• _Extract to read_
*-*-*

6th Lieutenant Governor of Quebec
- In office 29 October 1887 – 4 December 1892
- Monarch: Victoria
- Governors General: The Marquess of Lansdowne The Lord Stanley of Preston
- Premier: Honoré Mercier Charles Boucher de Boucherville
- Preceded by: Louis-Rodrigue Masson
- Succeeded by: Joseph-Adolphe Chapleau

Member of the Canadian Parliament for Montmorency
- In office 14 February 1880 – 12 November 1880
- Preceded by: Pierre-Vincent Valin
- Succeeded by: Pierre-Vincent Valin

Member of the Legislative Assembly of Quebec for Montmorency
- In office 11 February 1874 – 14 February 1880
- Preceded by: Joseph-Édouard Cauchon
- Succeeded by: Charles Langelier

Personal details
- Born: 4 October 1837 Quebec City, Lower Canada
- Died: 14 April 1919 (aged 81) Westmount, Quebec, Canada
- Resting place: Notre Dame des Neiges Cemetery
- Party: Provincial: Conservative Federal: Conservative
- Spouses: ; Julie-Marguerite Chinic ​ ​(m. 1869)​ ; Émélie Le Moine ​(m. 1890)​
- Children: 1 daughter and 2 sons
- Education: Université Laval
- Occupation: lawyer, judge
- Profession: politician
- Cabinet: Provincial: Attorney General (1876–1878) Solicitor General (1874–1876) Federal: Minister of Agriculture (1892–1895) President of the Privy Council (1896)

*-*-*

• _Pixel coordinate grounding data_
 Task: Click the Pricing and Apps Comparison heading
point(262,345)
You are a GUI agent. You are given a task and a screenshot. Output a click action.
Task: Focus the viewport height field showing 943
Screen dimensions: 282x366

*-*-*

• _What you should do_
According to the political profile, what is the listed resting place?

• _Answer area_
Notre Dame des Neiges Cemetery